▶ TASK REQUIREMENTS: Repeat the line that contains "The width and height of the screenshot is (669, 652)." exactly, along with each following line up to and including the last line of the entries.
━━ RECORDS FOR THE EXERCISE ━━
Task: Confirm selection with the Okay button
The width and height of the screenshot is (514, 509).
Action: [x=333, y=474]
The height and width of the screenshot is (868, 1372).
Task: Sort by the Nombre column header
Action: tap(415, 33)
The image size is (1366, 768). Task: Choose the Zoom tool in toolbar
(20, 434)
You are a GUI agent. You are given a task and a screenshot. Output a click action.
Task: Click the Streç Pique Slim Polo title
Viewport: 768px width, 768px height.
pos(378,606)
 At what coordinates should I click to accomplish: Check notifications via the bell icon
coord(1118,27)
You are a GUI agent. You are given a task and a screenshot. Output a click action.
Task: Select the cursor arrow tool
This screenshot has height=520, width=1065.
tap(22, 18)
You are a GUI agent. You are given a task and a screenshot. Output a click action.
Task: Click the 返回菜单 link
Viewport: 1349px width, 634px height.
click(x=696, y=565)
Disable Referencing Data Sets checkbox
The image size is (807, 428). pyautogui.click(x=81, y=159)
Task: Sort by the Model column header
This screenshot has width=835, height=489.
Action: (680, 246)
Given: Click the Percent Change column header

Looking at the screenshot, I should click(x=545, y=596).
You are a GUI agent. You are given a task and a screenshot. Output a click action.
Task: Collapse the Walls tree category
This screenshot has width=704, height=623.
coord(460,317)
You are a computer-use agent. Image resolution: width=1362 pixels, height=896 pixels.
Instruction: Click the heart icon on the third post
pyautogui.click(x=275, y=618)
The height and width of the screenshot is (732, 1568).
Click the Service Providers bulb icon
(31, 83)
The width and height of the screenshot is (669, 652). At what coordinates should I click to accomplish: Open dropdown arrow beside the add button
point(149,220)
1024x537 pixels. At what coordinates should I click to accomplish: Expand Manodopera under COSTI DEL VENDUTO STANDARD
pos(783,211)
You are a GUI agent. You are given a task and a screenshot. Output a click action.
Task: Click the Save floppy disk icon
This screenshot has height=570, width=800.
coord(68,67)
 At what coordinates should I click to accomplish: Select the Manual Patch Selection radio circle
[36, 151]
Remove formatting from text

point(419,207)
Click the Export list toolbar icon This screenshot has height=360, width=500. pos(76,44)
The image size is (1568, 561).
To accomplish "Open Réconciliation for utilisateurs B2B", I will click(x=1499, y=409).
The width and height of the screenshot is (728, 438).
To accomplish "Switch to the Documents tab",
━━━
▶ SOLUTION TO THE PROBLEM:
The width and height of the screenshot is (669, 652). At what coordinates should I click to accomplish: Open dropdown arrow beside the add button
point(149,220)
1024x537 pixels. At what coordinates should I click to accomplish: Expand Manodopera under COSTI DEL VENDUTO STANDARD
pos(783,211)
You are a GUI agent. You are given a task and a screenshot. Output a click action.
Task: Click the Save floppy disk icon
This screenshot has height=570, width=800.
coord(68,67)
 At what coordinates should I click to accomplish: Select the Manual Patch Selection radio circle
[36, 151]
Remove formatting from text

point(419,207)
Click the Export list toolbar icon This screenshot has height=360, width=500. pos(76,44)
The image size is (1568, 561).
To accomplish "Open Réconciliation for utilisateurs B2B", I will click(x=1499, y=409).
The width and height of the screenshot is (728, 438).
To accomplish "Switch to the Documents tab",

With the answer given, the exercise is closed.